Segreti di famiglia in scena al Teatro de’ Servi a Roma

Si riaccende il dibattito sulla libertà della persona sul fine della propria vita

É in scena in questi giorni al Teatro de’ Servi a Roma, Segreti di famiglia, scritto da Enrico Luttmann, con Viviana Toniolo e Stefano Messina per la regia Marco Maria Casazza.

È giusto nascondere al proprio figlio la verità sul padre solo per non allontanarlo da sé? E non dire nulla a proposito di una malattia terminale per non farlo soffrire? E decidere di morire nel momento in cui lo si vuole e non quando il “Padreterno” ha detto ?
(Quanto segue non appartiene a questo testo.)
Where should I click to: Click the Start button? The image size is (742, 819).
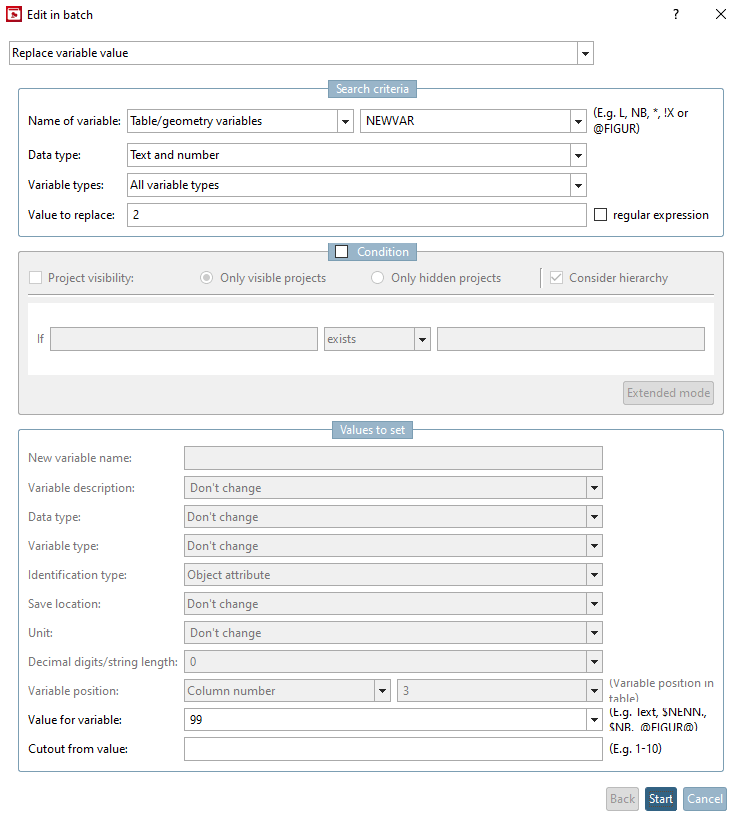[660, 799]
Quanti interrogativi esistenziali in quest’opera dai toni tragicomici. La vicenda di per sé è triste, ma la bravissima Viviana Toniolo, nei panni di Grazia, smorza anche le scene da lacrimuccia sul viso con la sua ironia e la sua arguzia. Un’interpretazione eccellente per una messinscena a due, lei e il figlio Adamo (Stefano Messina), che abilmente narra anche la vicenda quando calano le luci. E tra un sorriso dolce amaro e l’altro, i segreti di famiglia vengono a galla, soprattutto quelli di Grazia. Lei ha una scatola di lettere nascosta in cantina, un tubino nero alla Audrey Hepburn mai indossato, e l’ultimo, il più grande: ha un tumore ai polmoni. Adamo, commediografo in crisi, va a trovarla e sono subito scintille. Anche lui ha i suoi segreti.

Grazia ha un caratteraccio, un senso dello humour caustico e vuole fare le cose a modo suo. Ma forse è proprio questa testardaggine che le dà la forza e il coraggio di lottare fino alla fine e di decidere da sola cosa fare della sua vita quando la situazione diventa “grave, ma non disperata”. E il poco tempo che le rimane da vivere le permetterà di recuperare il rapporto con il figlio, di riconciliarsi con l’ex marito e di placare i vecchi rancori con il mondo. Una donna tutta d’un pezzo, che ci fa riflettere sul libero arbitrio, che riaccende il dibattito sull’eutanasia.
E ci fa pensare anche alle questioni familiari, a quanto spesso ci illudiamo di conoscere le persone a noi care e vicine e invece le ignoriamo. Trascuriamo il loro mondo interiore, i desideri più intimi, le grida che rimangono implose nel cuore.

In fondo è una commedia, perché ogni cosa si risolve con un sorriso.

I dialoghi sono costruiti ad opera d’arte, lei burbera, lui che non vorrebbe soccombere. Il gioco a due è difficile, ma gli attori tengono bene la scena.

A far da sfondo, la differenza tra soap opera e telenovela, che a lei proprio non entra in testa se non alla fine.

Ottima la scenografia e il gioco delle luci, rappresentativo dell’alternarsi del buio e del giorno nella vita quotidiana.

A seguire, nella replica di sabato c’è stato il dibattito: “Persona e dignità – la vita e i suoi confini. Consapevolezza e libertà di scelta”, con la partecipazione di Mina Welby, copresidentessa dell’Associazione Luca Coscioni, Enrico Luttmann, autore dello spettacolo, Marco Maria Casazza, regista di Segreti di famiglia; Francesca Muoio  e Davide Paciolla, rispettivamente autrice/regista e aiutoregista di Il Paese di chi se ne va.  A moderare l’incontro Francesca Alliata Bronner, giornalista de La Repubblica e blogger culturale di Huffington Post Italia.